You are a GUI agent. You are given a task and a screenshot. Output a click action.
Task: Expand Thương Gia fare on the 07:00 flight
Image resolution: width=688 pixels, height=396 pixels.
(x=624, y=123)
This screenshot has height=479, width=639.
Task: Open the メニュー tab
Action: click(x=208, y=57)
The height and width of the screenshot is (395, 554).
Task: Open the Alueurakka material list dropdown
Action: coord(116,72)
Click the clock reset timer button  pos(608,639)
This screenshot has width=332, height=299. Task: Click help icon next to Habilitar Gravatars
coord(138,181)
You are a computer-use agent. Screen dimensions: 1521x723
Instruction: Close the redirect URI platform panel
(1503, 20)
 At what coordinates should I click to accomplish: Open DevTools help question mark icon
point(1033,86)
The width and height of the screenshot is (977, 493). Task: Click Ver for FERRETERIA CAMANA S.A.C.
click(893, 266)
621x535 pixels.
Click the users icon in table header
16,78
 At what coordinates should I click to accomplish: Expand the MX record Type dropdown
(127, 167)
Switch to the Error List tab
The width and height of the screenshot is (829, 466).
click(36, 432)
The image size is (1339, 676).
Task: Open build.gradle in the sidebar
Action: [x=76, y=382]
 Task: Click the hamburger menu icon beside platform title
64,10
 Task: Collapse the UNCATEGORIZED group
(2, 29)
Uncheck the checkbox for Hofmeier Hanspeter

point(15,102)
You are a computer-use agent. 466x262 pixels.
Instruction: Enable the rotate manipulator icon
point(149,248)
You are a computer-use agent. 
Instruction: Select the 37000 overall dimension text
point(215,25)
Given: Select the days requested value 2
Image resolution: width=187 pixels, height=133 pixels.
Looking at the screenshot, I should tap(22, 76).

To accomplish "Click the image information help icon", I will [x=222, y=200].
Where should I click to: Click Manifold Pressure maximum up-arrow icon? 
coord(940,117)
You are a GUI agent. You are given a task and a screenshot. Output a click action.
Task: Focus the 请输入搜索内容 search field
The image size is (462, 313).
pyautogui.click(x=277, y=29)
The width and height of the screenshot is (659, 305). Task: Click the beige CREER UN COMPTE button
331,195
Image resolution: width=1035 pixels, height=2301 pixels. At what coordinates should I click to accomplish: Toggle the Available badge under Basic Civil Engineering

What to work on ▸ A word-for-word transcription of the data above is required.

Final answer ▸
You are a GUI agent. You are given a task and a screenshot. Output a click action.
Task: Expand Thương Gia fare on the 07:00 flight
Image resolution: width=688 pixels, height=396 pixels.
(x=624, y=123)
This screenshot has height=479, width=639.
Task: Open the メニュー tab
Action: click(x=208, y=57)
The height and width of the screenshot is (395, 554).
Task: Open the Alueurakka material list dropdown
Action: coord(116,72)
Click the clock reset timer button  pos(608,639)
This screenshot has width=332, height=299. Task: Click help icon next to Habilitar Gravatars
coord(138,181)
You are a computer-use agent. Screen dimensions: 1521x723
Instruction: Close the redirect URI platform panel
(1503, 20)
 At what coordinates should I click to accomplish: Open DevTools help question mark icon
point(1033,86)
The width and height of the screenshot is (977, 493). Task: Click Ver for FERRETERIA CAMANA S.A.C.
click(893, 266)
621x535 pixels.
Click the users icon in table header
16,78
 At what coordinates should I click to accomplish: Expand the MX record Type dropdown
(127, 167)
Switch to the Error List tab
The width and height of the screenshot is (829, 466).
click(36, 432)
The image size is (1339, 676).
Task: Open build.gradle in the sidebar
Action: [x=76, y=382]
 Task: Click the hamburger menu icon beside platform title
64,10
 Task: Collapse the UNCATEGORIZED group
(2, 29)
Uncheck the checkbox for Hofmeier Hanspeter

point(15,102)
You are a computer-use agent. 466x262 pixels.
Instruction: Enable the rotate manipulator icon
point(149,248)
You are a computer-use agent. 
Instruction: Select the 37000 overall dimension text
point(215,25)
Given: Select the days requested value 2
Image resolution: width=187 pixels, height=133 pixels.
Looking at the screenshot, I should tap(22, 76).

To accomplish "Click the image information help icon", I will [x=222, y=200].
Where should I click to: Click Manifold Pressure maximum up-arrow icon? 
coord(940,117)
You are a GUI agent. You are given a task and a screenshot. Output a click action.
Task: Focus the 请输入搜索内容 search field
The image size is (462, 313).
pyautogui.click(x=277, y=29)
The width and height of the screenshot is (659, 305). Task: Click the beige CREER UN COMPTE button
331,195
Image resolution: width=1035 pixels, height=2301 pixels. At what coordinates should I click to accomplish: Toggle the Available badge under Basic Civil Engineering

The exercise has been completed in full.